O’Reilly confirmed as official candidate for post of European ombudsman
Five candidates, including three MEPs, also in running for €248,000 post
Ombudsman Emily O’Reilly, who received the backing of 80 MEPs from across Europe’s political spectrum – the written support of 40 was required to qualify. Photograph: Julien Behal/PA Wire
Ombudsman Emily O’Reilly has been confirmed as an official candidate for the position of European ombudsman, having received the requisite number of supporting signatures from MEPs.
Five other candidates, including three sitting MEPs, are also running for the €248,000 post. Ms O’Reilly will appear before a special hearing of the European Parliament’s committee of petitions, which will be open to all MEPs, on June 18th. MEPs will then vote, through secret ballot, at the European Parliament’s plenary session in Strasbourg in early July.
Spectrum of support
Ms O’Reilly received the backing of 80 MEPs from across Europe’s political spectrum – the written support of 40 was required to qualify. However, the three MEPs who are seeking election are understood to have each garnered the support of more than 100 signatories. The two other candidates – Dutch ombudsman Alex Brenninkmeijer and Markus Jaeger, the head of the migration division of the Council of Europe – are understood to each have the support of about 40 MEPs.

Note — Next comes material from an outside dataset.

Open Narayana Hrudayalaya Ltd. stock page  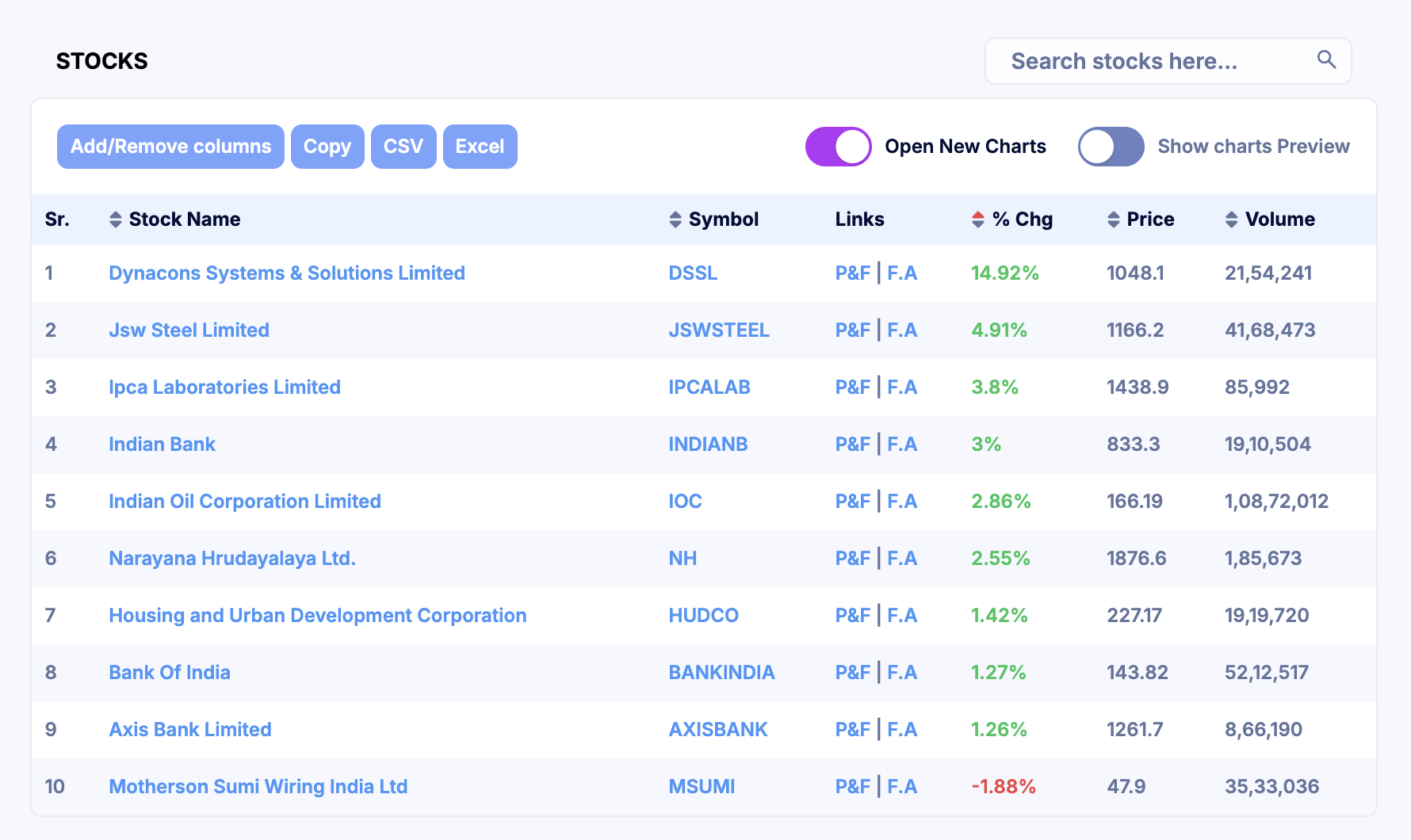coord(232,559)
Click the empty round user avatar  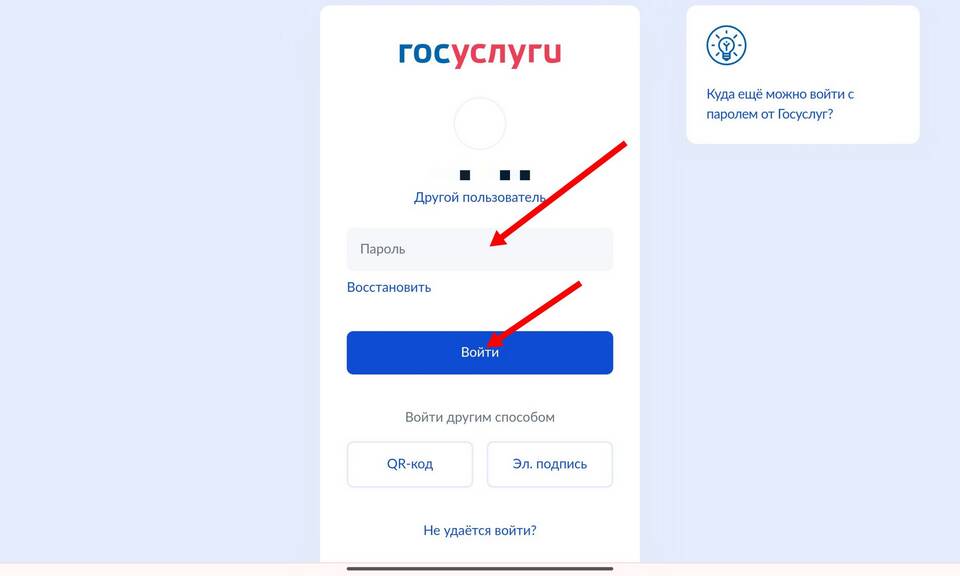480,123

The position of ombudsman became vacant following the announcement by current holder Nikiforos Diamandouros that he would step down in October, after 10 years in the job.
But the decision of three sitting MEPs to seek the post has raised questions in Brussels. In a letter last month, three MEPs from Belgium, the Netherlands and Denmark urged their colleagues to consider a “politically neutral” candidate.
“An ombudsman with clear party political affiliation and political strings attached to the European parliament, will have a more difficult job in working in full independence and live up to the crucial expectations of European citizens,” the letter said.
The European ombudsman is responsible for investigating public complaints about the European institutions and various agencies.
While the successful candidate will take up the position in the autumn, the resignation of Mr Diamandouros before the end of the current parliament means the successful candidate will have to be re-elected by MEPs next year following the May 2014 European elections.
Irish MEP Nessa Childers yesterday said that Ms O’Reilly has an “excellent chance” of securing election.